### Work to complete
Where does the word "agent" appear in the data? Copy every line that holds it.

### Provided information
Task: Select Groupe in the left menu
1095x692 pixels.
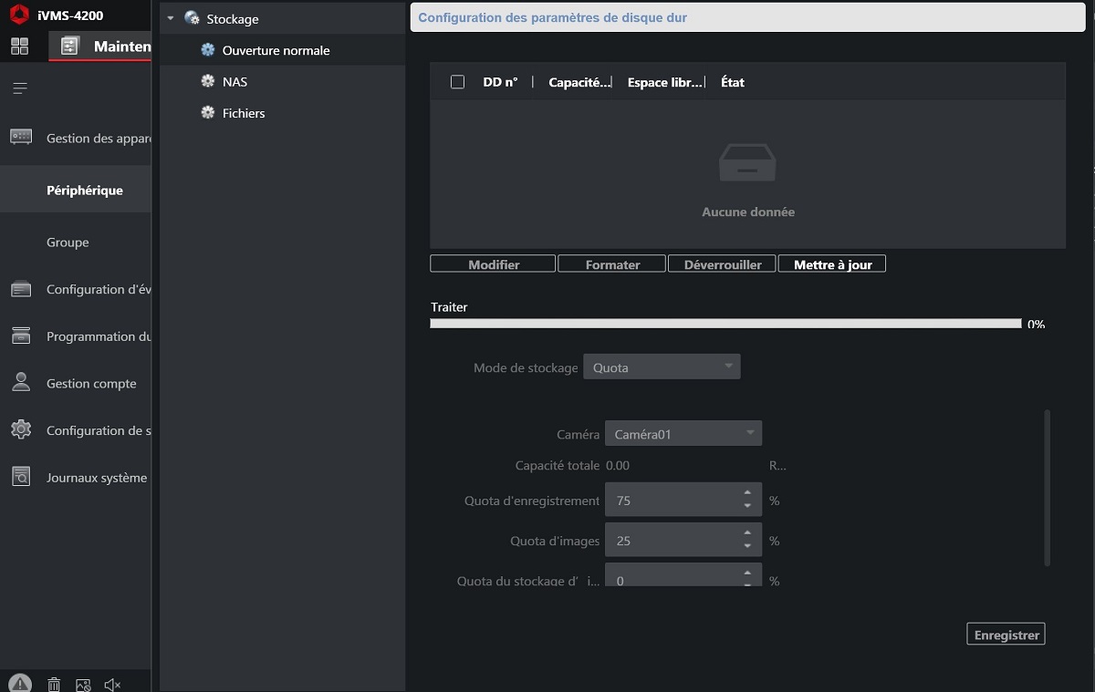Action: click(x=68, y=243)
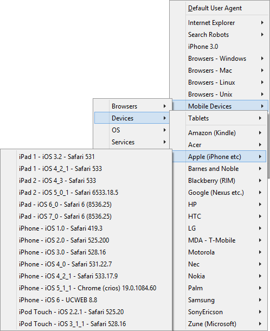Image resolution: width=270 pixels, height=331 pixels.
Task: Pick iPad - iOS 7_0 - Safari 6
Action: coord(87,217)
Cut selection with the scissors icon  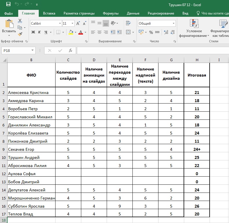pos(20,21)
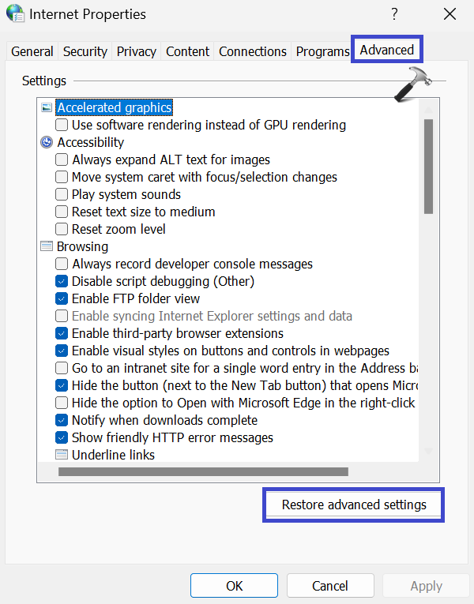Click the Accelerated graphics category icon
The width and height of the screenshot is (474, 604).
pyautogui.click(x=46, y=107)
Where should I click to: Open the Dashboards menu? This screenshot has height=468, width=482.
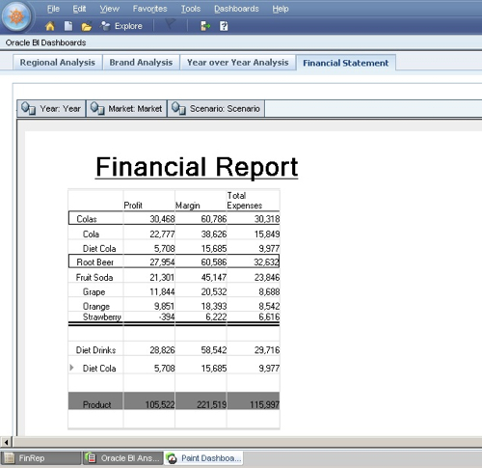point(236,9)
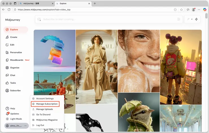Open the Organize grid view
This screenshot has height=133, width=209.
click(14, 67)
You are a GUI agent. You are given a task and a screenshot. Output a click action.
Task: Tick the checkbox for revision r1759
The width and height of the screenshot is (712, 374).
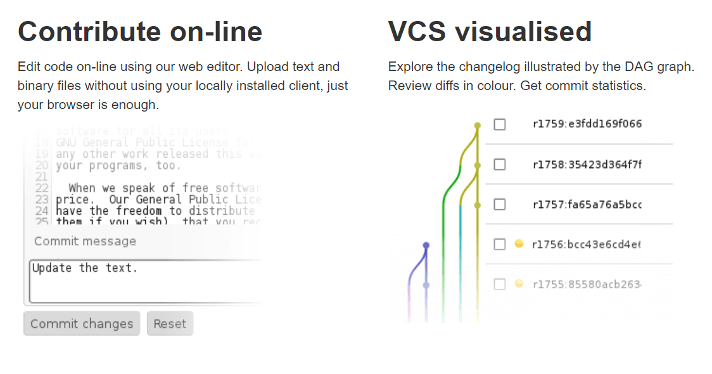(x=500, y=124)
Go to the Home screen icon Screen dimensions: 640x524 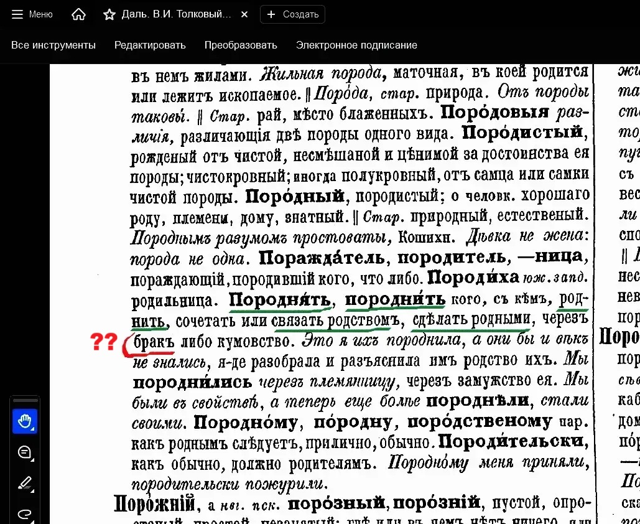[x=78, y=14]
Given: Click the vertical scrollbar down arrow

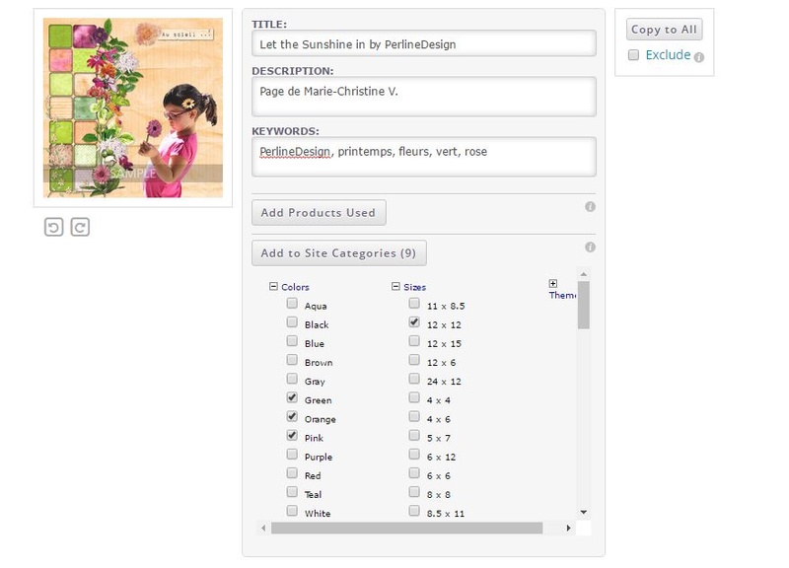Looking at the screenshot, I should point(584,512).

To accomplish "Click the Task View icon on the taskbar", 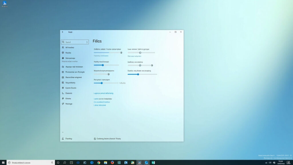I will tap(71, 162).
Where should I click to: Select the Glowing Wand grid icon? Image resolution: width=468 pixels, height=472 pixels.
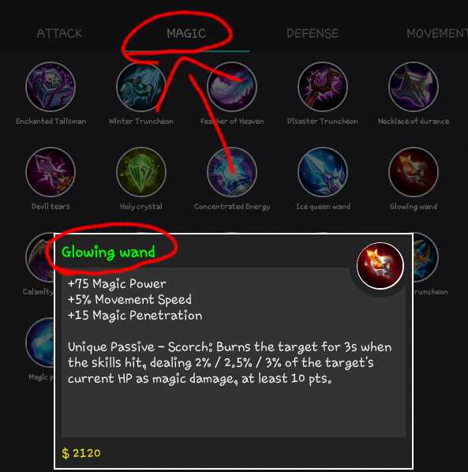coord(414,172)
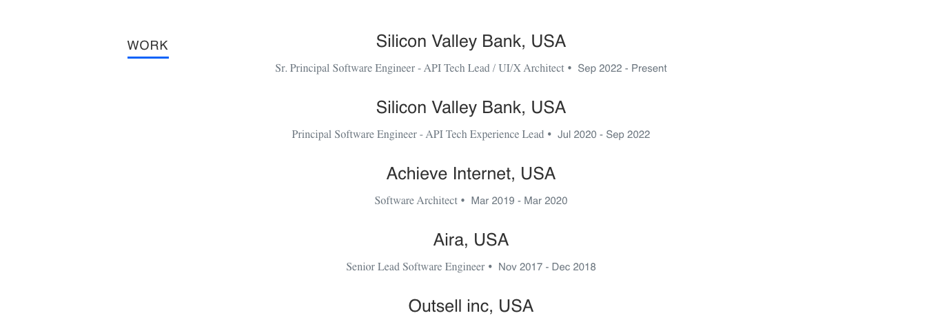Open the Silicon Valley Bank entry dated Sep 2022 - Present
949x320 pixels.
tap(471, 41)
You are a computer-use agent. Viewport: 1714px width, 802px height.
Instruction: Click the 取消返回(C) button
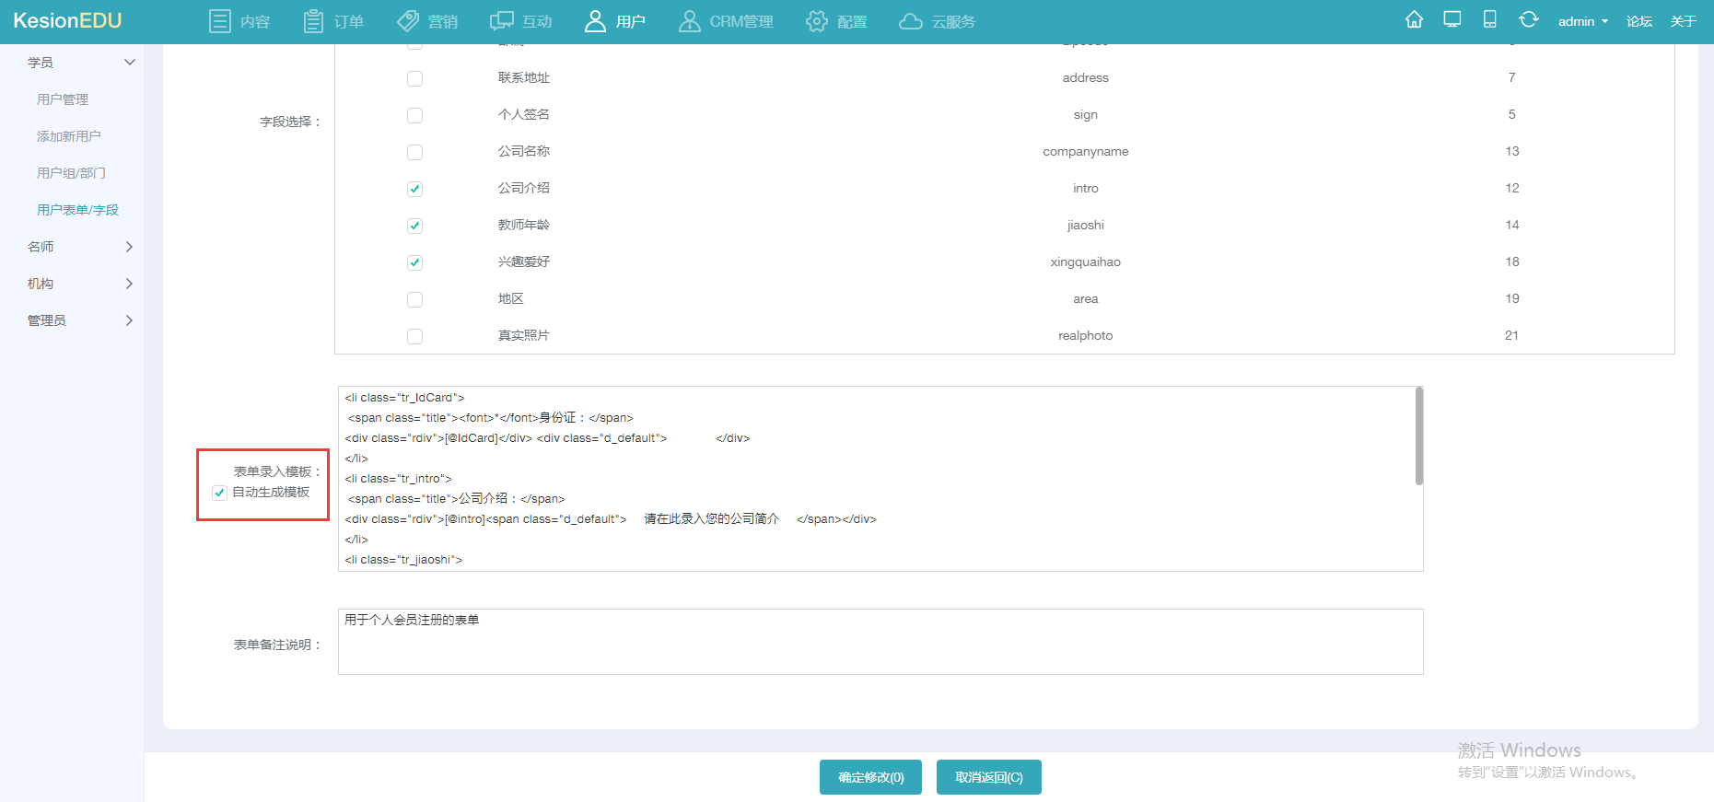[988, 777]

### Written answer
You are a GUI agent. You are given a task and a screenshot. Output a click action.
You are a computer-use agent. Viewport: 1714px width, 802px height.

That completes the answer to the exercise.